October 2016

The road ahead

In a market brimming with possibilities, Tata Motors Indonesia has established the right kind of base in the country to help it pave the path to sustained well-being

With a sturdy brand and adequate resources for backing, setting up to do business in an inviting foreign land should be a breeze for any knowledgeable company, right? Not a chance, as Biswadev Sengupta, for one, knows from experience.

Back in April 2012, Mr Sengupta and a few of his colleagues arrived in Indonesia to begin the process of establishing Tata Motors Indonesia (TMI) as a subsidiary of Tata Motors, the mother enterprise, in the country. “We had to start from scratch, from finding a place to call an office to recruiting local employees, from buying stationery and cutlery to everything else,” he says. “It was tough but it was exciting. It was fun and there was so much learning to be had.”

This was a time when Tata Motors had decided to have its own operations in Indonesia through a fully owned subsidiary. Third-party distribution has been the chosen business model for the company in most international markets where it has a presence, but Indonesia would be different. A fully owned subsidiary made better sense in a country with rosy potential. The reality of putting together the subsidiary and giving it the legs to run would prove less fragrant than the projections.

Going it alone
“We did not have any roots here and we did not have the luxury of a local partner to help with the initial transition,” says Mr Sengupta, the president director of TMI. “Indonesia was the first country where we rolled out the full subsidiary arrangement. We had to do it all on our own and it’s not easy building an operation from the ground up in a foreign geography.”

The affable Mr Sengupta, who joined Tata Motors in 1992 straight after completing his graduation from the Regional Engineering College in Silchar (in Assam in India), was well-equipped for the task. He had served as the Tata Motors country manager in Sri Lanka and as regional head for South Asia. Indonesia has proved to be a different kind of challenge.

The preliminary TMI team comprised expatriate Indians in the main. “We began with a bunch of 17 colleagues who had come down from India to kick-start the operation,” says Mr Sengupta. “We then recruited Indonesian teammates and gradually this group has expanded. We have now got good hands from different industries and we have gradually reduced the number of Indian employees from a high of seventeen to seven.”

Local flavour
TMI’s people strength is 51 today and 44 of them are Indonesians. Increasing the local flavour was, in terms of talent, the intent from day one. “The idea always was to hand over more and more responsibility to our Indonesian colleagues,” says Mr Sengupta. “They have got settled and they have got comfortable and competent with the brand and our processes. Moreover, they have brought in local knowledge, culture, experiences and immense zest to the business.”

Mr Sengupta is emphatic that even though TMI is a component of Tata Motors, the subsidiary will, in the longer term, be a local entity run by Indonesian managers. “There will be a few Indians to act as guides and to be a bridge between TMI and Tata Motors in India, but the basic operations are best managed by Indonesians themselves.
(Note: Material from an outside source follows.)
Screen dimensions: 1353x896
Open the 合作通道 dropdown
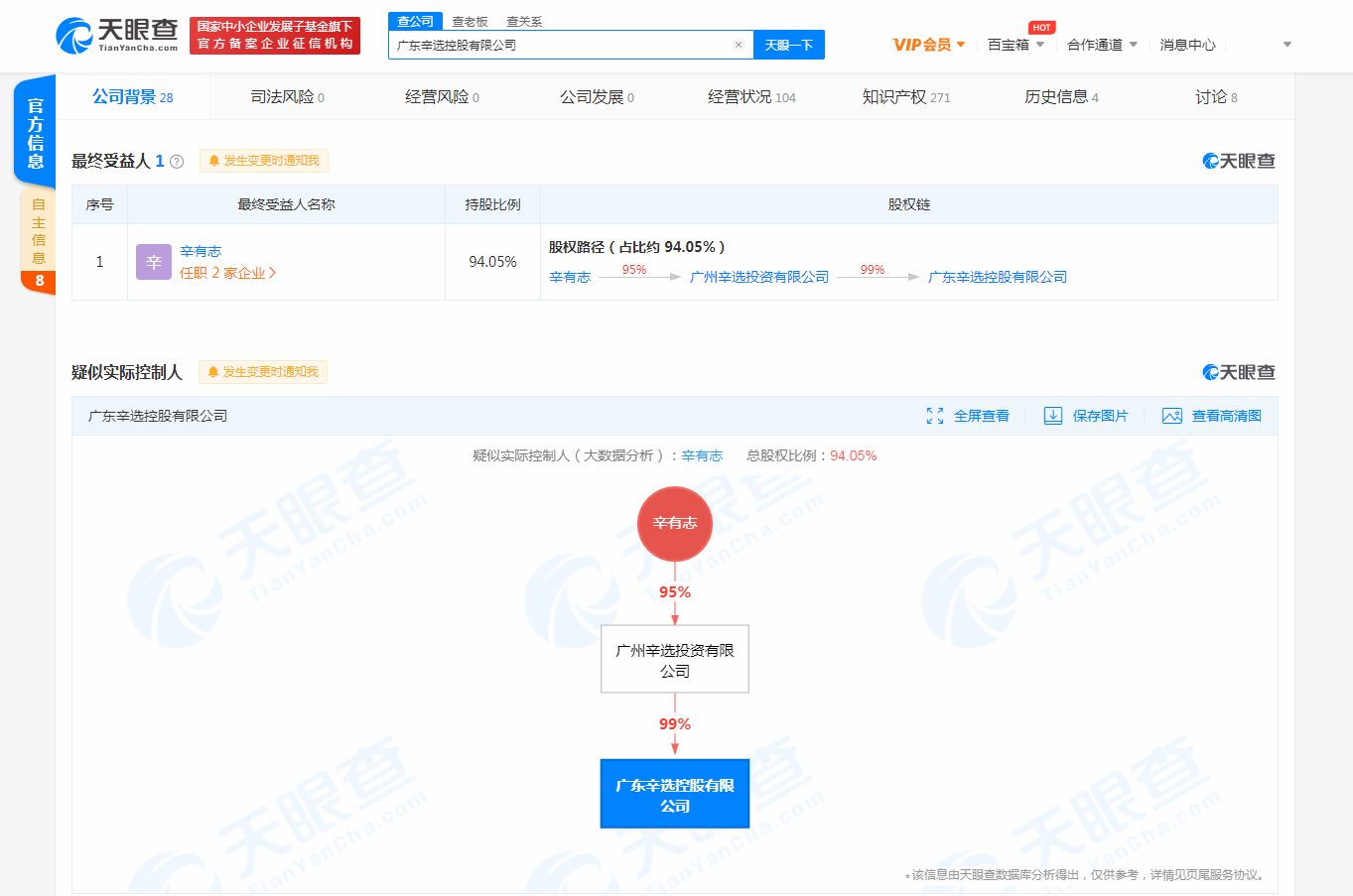click(x=1095, y=45)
The process of organisation building continues, though, as these are still early days for us.”

Commercial vehicles are the priority for TMI in Indonesia (passenger car sales have been placed on the backburner for now). Besides its headquarters in south Jakarta, the subsidiary has a clutch of satellite locations as part of its marketing and distribution network. Within Jakarta, it has a pre-delivery inspection (PDI) centre, a spare parts warehouse and a training hub for local mechanics. These are essential elements for an operation that remains absorbed in winning over customers not entirely familiar yet with Tata Motors and what it brings to the road.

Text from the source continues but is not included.